In a span of a decade consensus transformed from an esoteric algorithm that you can maaaaybe try implementing if you are a google engineer, to being widely deployed across many storage systems and readily accessible libraries and Raft played a big part in it.
almostgotcaught
> if you are a google engineer
Do people really have this kind of inferiority complex? What exactly do you think Google engineers are? People with 5 eyes and for hands with 10 fingers each? They read the papers (Paxos or whatever) struggle to understand it, implement beta versions, and iterate just like everyone else.
eatonphil
Anyone can implement Raft. There are plenty of implementations of them not by Google engineers, including a custom one in the product I work on. And developers in the Software Internals Discord are constantly in there asking questions on the road to implementing Raft or Viewstamped Replication.
trenchpilgrim
I believe the parent is referring to pre-raft consensus algorithms like Paxos. I recall the explanation of Paxos being a lengthy PDF while the explanation of Raft is a single webpage, mostly visual.
eatonphil
Could be, it was a little ambiguously worded. That said, single-decree Paxos is much simpler than Raft but I agree The Part-Time Parliament's analogy is a pain to read. But it's better if you just ignore the beginning chunk of the paper and read like the appendix; A1 The Basic Protocol being simpler to understand.
dang
Related. Others?
Raft: Understandable Distributed Consensus (2014) - https://news.ycombinator.com/item?id=41669850 - Sept 2024 (87 comments)
The Raft Consensus Algorithm (2015) - https://news.ycombinator.com/item?id=37369826 - Sept 2023 (76 comments)
Implementing a distributed key-value store on top of implementing Raft in Go - https://news.ycombinator.com/item?id=36070426 - May 2023 (79 comments)
Strong Consistency with Raft and SQLite - https://news.ycombinator.com/item?id=35246228 - March 2023 (42 comments)
Raft Is So Fetch: The Raft Consensus Algorithm Explained Through Mean Girls - https://news.ycombinator.com/item?id=33071069 - Oct 2022 (53 comments)
Raft Consensus Animated (2014) - https://news.ycombinator.com/item?id=32484584 - Aug 2022 (67 comments)
Why use Paxos instead of Raft? - https://news.ycombinator.com/item?id=32467962 - Aug 2022 (45 comments)
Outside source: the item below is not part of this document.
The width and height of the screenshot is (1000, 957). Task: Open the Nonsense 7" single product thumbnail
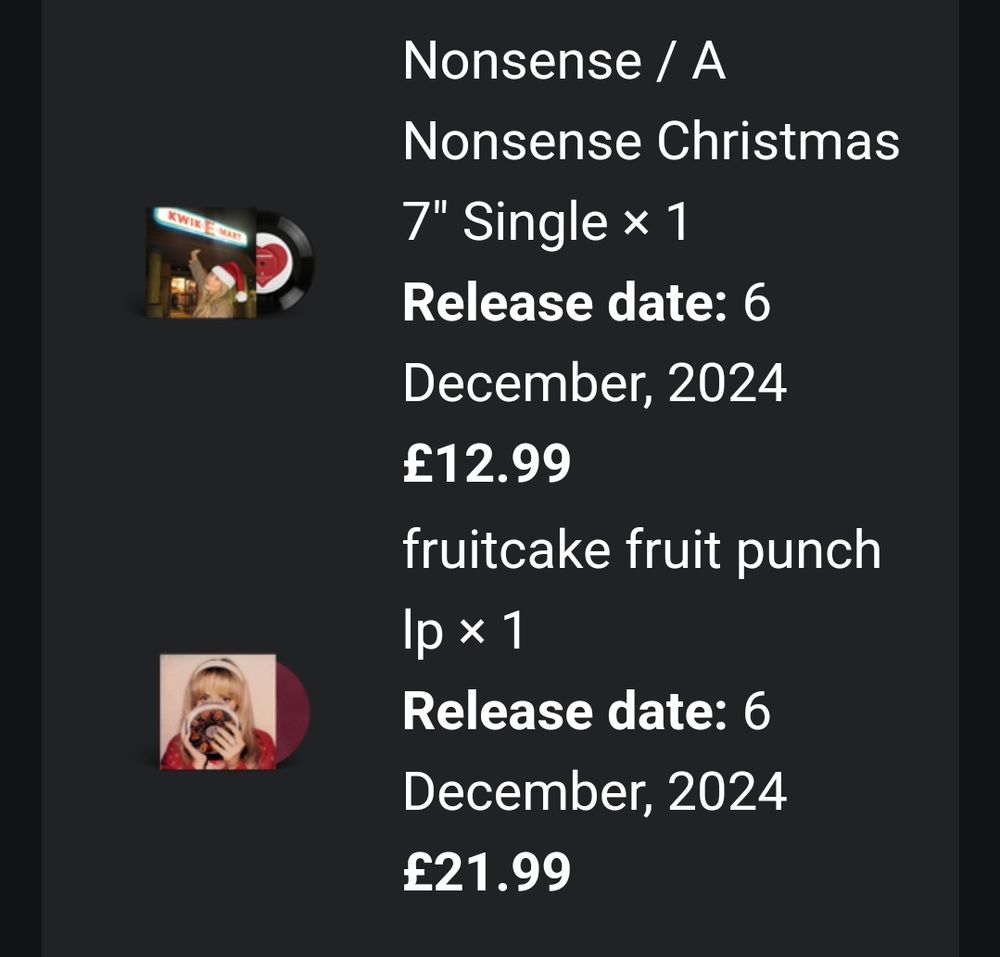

In Search of an Understandable Consensus Algorithm (2014) [pdf] - https://news.ycombinator.com/item?id=29837995 - Jan 2022 (12 comments)
Raft Consensus Protocol - https://news.ycombinator.com/item?id=29079079 - Nov 2021 (51 comments)
Paxos vs. Raft: Have we reached consensus on distributed consensus? - https://news.ycombinator.com/item?id=27831576 - July 2021 (48 comments)
In Search of an Understandable Consensus Algorithm (2014) [pdf] - https://news.ycombinator.com/item?id=23113419 - May 2020 (26 comments)
Paxos vs. Raft: Have we reached consensus on distributed consensus? - https://news.ycombinator.com/item?id=22994420 - April 2020 (65 comments)
Raft Is So Fetch: The Raft Consensus Algorithm Explained Through Mean Girls - https://news.ycombinator.com/item?id=22520040 - March 2020 (4 comments)
In Search of an Understandable Consensus Algorithm [pdf] - https://news.ycombinator.com/item?id=14724883 - July 2017 (14 comments)
Raft Consensus Algorithm - https://news.ycombinator.com/item?id=9613493 - May 2015 (24 comments)
The Raft Consensus Algorithm - https://news.ycombinator.com/item?id=8527440 - Oct 2014 (27 comments)
Raft: Understandable Distributed Consensus - https://news.ycombinator.com/item?id=8271957 - Sept 2014 (79 comments)
Vervious
not again!
bravesoul2
Hey... it is a very useful algorithm for looking smart in design interviews.
And probably etcd uses it or similar.
Check out Alex Miller's Data Replication Design Spectrum for what you might use instead of Raft (for replication specifically), or what tweaks you might make to Raft for better throughput or space efficiency (for replication).